The QuCal Lab, housed in the Physics Department of Amirkabir University of Technology, focuses on advancing quantum technologies through interdisciplinary research. Our main areas of study are quantum computing, quantum machine learning, and quantum applications in chemistry. We aim to develop novel quantum algorithms and learning models, simulate quantum systems, and explore real-world applications in science and industry. By combining theory and implementation, the lab is committed to pushing the boundaries of quantum computation and contributing to the future of intelligent, quantum-enhanced technologies.
Quantum Computing

Our research in Quantum Computing centers on the theoretical and practical development of algorithms and architectures that harness the unique properties of quantum mechanics to perform computation.
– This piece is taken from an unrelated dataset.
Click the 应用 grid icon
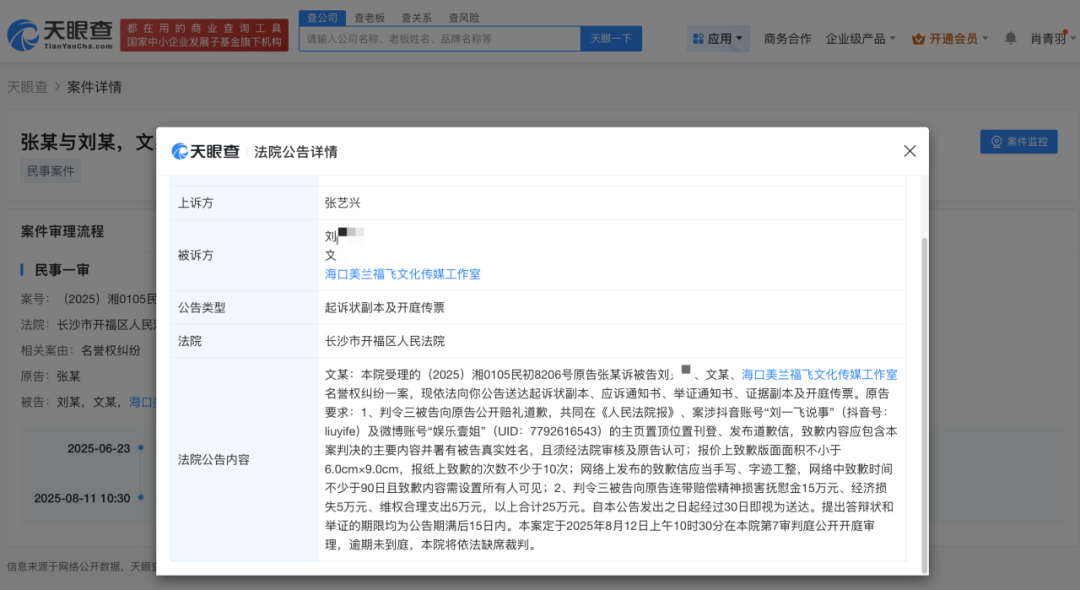 point(697,39)
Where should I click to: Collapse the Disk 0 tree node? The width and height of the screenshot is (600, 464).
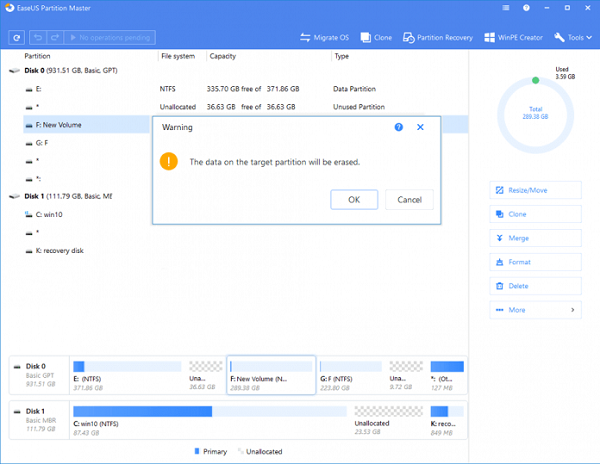[13, 72]
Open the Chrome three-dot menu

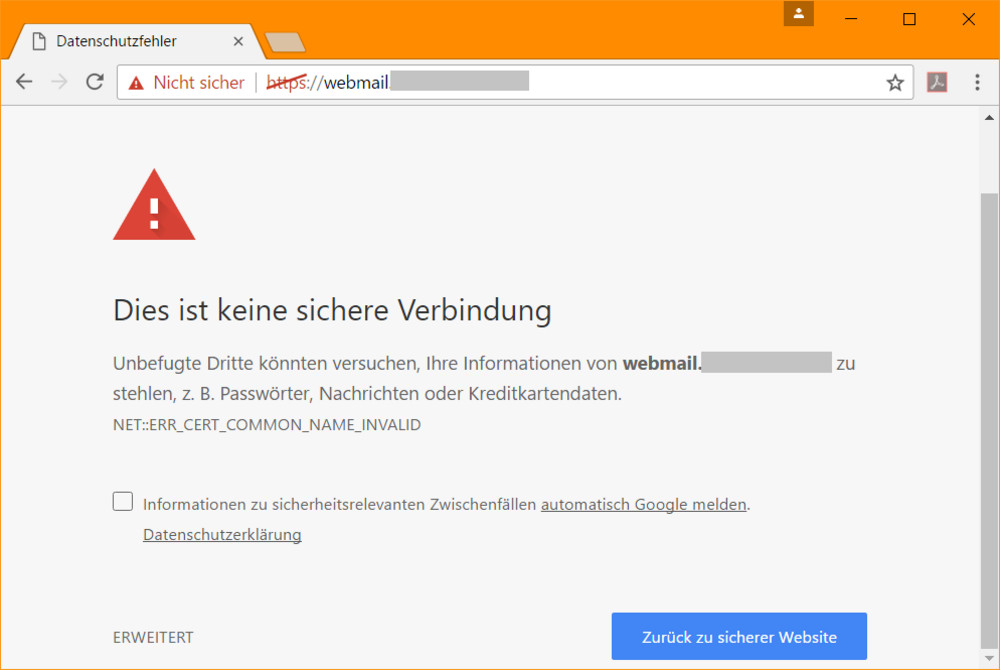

We investigate a wide range of topics, from the design of high-level quantum programming languages and the development of efficient quantum error mitigation techniques to the study of quantum circuit complexity and quantum information protocols. A major thrust of our work lies in understanding how different quantum models—such as gate-based quantum computing, Ising machines, and variational quantum algorithms—can be used to solve classically intractable problems. We are particularly interested in the scalability and fault-tolerance of quantum systems and the interplay between physical hardware constraints and algorithmic performance. This includes research into quantum simulation, quantum communication, and hybrid quantum-classical systems. Our lab regularly evaluates new frameworks and compilers, contributing to the growing ecosystem of quantum development tools. By bridging the gap between quantum theory and implementation, our work in this area aims to accelerate the realization of useful quantum computers and provide a robust foundation for their integration into scientific and industrial workflows.
Quantum Machine Learning

At QuCal Lab, our research in Quantum Machine Learning (QML) investigates how quantum systems can enhance and transform the way machines learn from data. We explore the use of quantum circuits to represent and optimize learning models, leveraging quantum entanglement and superposition to encode complex patterns that would be difficult or impossible for classical systems to capture efficiently. Our work includes the design and analysis of variational quantum algorithms, quantum kernels for classification, and hybrid quantum-classical models for both supervised and unsupervised learning tasks. One key area of focus is the use of quantum-inspired methods to train energy-based models such as Restricted Boltzmann Machines (RBMs), which are particularly well-suited for representing probabilistic data. We also study the implications of quantum learning theory, including the capacity and generalization bounds of quantum models. Through simulation and experimental implementation on near-term quantum devices, our team evaluates the performance and scalability of these techniques. The overarching goal is to identify and develop quantum algorithms that not only outperform classical methods but also offer new paradigms for data representation and inference, ultimately contributing to the long-term vision of quantum-accelerated artificial intelligence.
Quantum Chemistry

QuCal Lab also conducts cutting-edge research at the intersection of quantum computing and chemistry, aiming to revolutionize the way we simulate and understand molecular systems. Traditional computational chemistry techniques face scalability challenges when modeling the electronic structure of large and complex molecules. Quantum computing offers a promising alternative by exploiting quantum bits to natively represent the behavior of quantum systems. Our research focuses on developing and refining algorithms such as the Variational Quantum Eigensolver (VQE) and Quantum Phase Estimation (QPE), which are tailored to simulate ground and excited states of molecular Hamiltonians. We work on improving the accuracy, convergence, and noise resilience of these algorithms on near-term quantum devices, while also collaborating with chemists to apply them to real-world problems such as reaction dynamics, catalysis, and material discovery. Additionally, we explore quantum-inspired models that approximate chemical behavior using classical resources informed by quantum principles. By bridging the disciplines of quantum information science and theoretical chemistry, we strive to unlock new insights into the molecular world and pave the way for quantum-enabled discoveries in medicine, energy, and materials science.